Continuetion our talks of checking ranges.
Complex statements to check numerous ranges with 1 jcc.
Example:
If valid hex digit.


.if (dl>="0" && dl<="9") || (dl>="A" && dl<="F") || (dl>="a" && dl<="f")

xor eax,eax
lea ecx,[edx-30h]
cmp ecx,9
adc eax,eax ;byte shorter than adc eax,0
lea ecx,[edx-'A']
cmp ecx ,('F'-'A')
adc eax,eax
lea ecx,[edx-'a']
cmp ecx,('f'-'a')
adc eax,eax
je @notvalid


Any practical idea is wellcome.
Posted on 2002-03-25 05:46:31 by The Svin
hi!

I tried your code, with 'F' as string and it say, it's invalid ...
So it should be 'G'-'A' instead of 'F'-'A'.
the same with cmp eax, 9 ... that should be cmp eax, 10

Also, since you test only DL, but use EDX in your calculation, you should remove the upper-bytes.

But the rest is nice done :)

So, your code should be :



and edx, 0FFh
xor eax,eax
lea ecx,[edx-30h]
cmp ecx,10
adc eax,eax ;byte shorter than adc eax,0
lea ecx,[edx-'A']
cmp ecx ,('G'-'A')
adc eax,eax
lea ecx,[edx-'a']
cmp ecx,('g'-'a')
adc eax,eax
je @notvalid


Cu, JNS
----
http://www.emucheater.com
http://cyberpad.psxemu.com
Posted on 2002-03-25 09:14:08 by Jens Duttke
You are right, thanks.
As too dl - edx, your right of course, but we may put in HLL explonative statemet edx instead of dl, I was absent minded - forgot to change dl to edx :)
Posted on 2002-03-25 09:59:09 by The Svin
hi!

I've just played a bit with some code, since I am a bit bored now. :grin:

... and found another solution, to solve the problem of validating hex-values, which is a bit shorter than The Svins :)



sub cl, 48
xor edx, edx
mov eax, 1
shld edx, eax, cl
shl eax, cl
and eax, 007E03FFh
and edx, 007E0000h
or eax, edx
jz @invalid


The char need to be in cl.

Cu, Jens
----
http://www.emucheater.com
http://cyberpad.psxemu.com
Posted on 2002-03-25 11:50:03 by Jens Duttke
Nice code,Jens.
I wish you being bored as long as possible to play with some code for us.
:)
There are cople thing I want to say.
1. It is shorter, all right.
3 bytes shorter. But you've changed character. Assume you get it as WM_CHAR
and need validate it without change. Then you need at least 2 more bytes.

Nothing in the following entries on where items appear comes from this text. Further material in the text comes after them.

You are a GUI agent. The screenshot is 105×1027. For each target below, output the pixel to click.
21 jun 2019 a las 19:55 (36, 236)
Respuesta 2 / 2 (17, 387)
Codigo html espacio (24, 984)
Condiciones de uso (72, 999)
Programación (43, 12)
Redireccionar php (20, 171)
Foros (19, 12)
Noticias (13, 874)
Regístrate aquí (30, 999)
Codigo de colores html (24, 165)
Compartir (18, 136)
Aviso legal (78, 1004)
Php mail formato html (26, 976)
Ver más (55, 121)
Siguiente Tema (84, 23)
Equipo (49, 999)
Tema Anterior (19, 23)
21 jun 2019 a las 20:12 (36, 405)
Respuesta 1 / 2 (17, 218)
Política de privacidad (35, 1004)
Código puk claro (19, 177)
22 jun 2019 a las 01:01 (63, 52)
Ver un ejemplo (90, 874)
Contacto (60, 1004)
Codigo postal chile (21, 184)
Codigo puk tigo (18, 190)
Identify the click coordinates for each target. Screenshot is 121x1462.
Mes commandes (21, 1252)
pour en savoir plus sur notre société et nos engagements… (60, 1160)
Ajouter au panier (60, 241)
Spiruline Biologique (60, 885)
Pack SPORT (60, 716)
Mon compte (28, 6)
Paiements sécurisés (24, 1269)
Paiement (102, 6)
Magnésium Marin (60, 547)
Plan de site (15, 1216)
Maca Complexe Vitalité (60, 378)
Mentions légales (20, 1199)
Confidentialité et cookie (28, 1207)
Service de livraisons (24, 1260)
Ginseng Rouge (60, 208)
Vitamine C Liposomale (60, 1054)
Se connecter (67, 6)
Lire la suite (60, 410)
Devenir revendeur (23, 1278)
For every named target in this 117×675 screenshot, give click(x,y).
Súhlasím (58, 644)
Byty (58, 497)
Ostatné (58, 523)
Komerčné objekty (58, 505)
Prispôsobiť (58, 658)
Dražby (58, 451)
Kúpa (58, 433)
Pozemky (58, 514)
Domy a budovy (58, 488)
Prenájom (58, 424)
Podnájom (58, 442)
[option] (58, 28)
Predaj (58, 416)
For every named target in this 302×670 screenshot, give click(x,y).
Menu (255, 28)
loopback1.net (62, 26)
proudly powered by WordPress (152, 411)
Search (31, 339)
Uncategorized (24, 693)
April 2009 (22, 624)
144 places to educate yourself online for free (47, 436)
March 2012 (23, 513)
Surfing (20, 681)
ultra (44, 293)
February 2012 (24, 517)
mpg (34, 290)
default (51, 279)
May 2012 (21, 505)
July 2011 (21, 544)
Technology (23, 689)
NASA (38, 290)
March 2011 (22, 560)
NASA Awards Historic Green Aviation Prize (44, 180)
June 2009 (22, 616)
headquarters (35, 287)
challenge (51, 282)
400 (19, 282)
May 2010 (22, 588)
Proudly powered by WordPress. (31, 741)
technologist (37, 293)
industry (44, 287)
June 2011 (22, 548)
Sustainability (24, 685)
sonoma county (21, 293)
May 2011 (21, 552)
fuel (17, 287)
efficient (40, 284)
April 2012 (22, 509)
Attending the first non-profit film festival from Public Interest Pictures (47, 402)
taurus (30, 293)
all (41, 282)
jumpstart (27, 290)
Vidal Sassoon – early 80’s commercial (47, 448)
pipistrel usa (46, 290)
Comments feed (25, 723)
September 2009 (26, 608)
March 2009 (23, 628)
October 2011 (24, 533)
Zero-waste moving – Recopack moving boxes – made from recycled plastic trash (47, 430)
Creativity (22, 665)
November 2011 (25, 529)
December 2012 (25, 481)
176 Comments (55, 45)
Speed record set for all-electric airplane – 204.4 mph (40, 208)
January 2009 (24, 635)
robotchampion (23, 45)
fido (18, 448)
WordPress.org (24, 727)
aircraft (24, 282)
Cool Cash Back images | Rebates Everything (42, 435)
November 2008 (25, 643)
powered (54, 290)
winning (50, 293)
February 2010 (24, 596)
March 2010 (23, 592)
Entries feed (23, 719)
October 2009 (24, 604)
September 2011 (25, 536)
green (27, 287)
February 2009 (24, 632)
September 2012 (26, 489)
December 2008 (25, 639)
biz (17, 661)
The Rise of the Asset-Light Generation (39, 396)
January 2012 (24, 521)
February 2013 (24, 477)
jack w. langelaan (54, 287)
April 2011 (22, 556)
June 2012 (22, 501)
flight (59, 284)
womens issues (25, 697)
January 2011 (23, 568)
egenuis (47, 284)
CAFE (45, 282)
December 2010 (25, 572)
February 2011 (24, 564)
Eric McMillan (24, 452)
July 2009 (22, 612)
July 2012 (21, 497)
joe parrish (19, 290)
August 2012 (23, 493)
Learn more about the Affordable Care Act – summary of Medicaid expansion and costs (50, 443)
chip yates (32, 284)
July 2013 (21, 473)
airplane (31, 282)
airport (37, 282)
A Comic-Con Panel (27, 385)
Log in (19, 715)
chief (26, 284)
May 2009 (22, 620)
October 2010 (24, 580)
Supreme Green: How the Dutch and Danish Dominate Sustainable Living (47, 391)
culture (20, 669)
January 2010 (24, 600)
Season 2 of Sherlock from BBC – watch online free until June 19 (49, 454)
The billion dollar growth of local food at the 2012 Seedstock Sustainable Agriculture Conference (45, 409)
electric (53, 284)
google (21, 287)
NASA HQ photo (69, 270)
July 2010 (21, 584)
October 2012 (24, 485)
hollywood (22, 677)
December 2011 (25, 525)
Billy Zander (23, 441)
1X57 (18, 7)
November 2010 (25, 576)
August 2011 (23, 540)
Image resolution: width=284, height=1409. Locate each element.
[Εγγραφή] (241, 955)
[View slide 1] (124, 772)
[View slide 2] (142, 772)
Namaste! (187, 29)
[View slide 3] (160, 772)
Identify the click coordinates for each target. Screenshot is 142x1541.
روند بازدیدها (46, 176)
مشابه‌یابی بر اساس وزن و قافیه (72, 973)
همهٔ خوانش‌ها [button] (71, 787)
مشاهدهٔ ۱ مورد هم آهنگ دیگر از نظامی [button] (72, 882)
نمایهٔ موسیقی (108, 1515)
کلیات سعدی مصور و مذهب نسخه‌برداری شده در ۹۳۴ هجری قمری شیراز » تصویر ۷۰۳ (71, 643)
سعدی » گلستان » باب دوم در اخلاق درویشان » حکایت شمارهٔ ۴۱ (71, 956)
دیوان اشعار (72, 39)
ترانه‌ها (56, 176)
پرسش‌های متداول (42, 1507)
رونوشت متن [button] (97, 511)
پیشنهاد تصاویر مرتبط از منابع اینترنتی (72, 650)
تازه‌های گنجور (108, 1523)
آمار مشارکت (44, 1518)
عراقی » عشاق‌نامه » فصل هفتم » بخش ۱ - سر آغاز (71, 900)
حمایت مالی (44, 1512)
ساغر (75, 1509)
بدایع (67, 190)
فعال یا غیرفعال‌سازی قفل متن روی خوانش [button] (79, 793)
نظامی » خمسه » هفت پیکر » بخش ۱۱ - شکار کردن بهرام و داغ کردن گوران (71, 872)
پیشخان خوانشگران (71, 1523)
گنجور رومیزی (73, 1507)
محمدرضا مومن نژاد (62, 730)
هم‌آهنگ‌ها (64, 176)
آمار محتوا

2. Let think of it as just an example or how to check if value is in one of acceptable
ranges and we need to check it with little possible jcc.
I gave my code as just an example of one universal possible solution.
It checks 3 ranges but can check as many as you need.
Logic simple if edx at least in one of acceptable ranges in the checking
CF will be set and eax will be > 0 at the end.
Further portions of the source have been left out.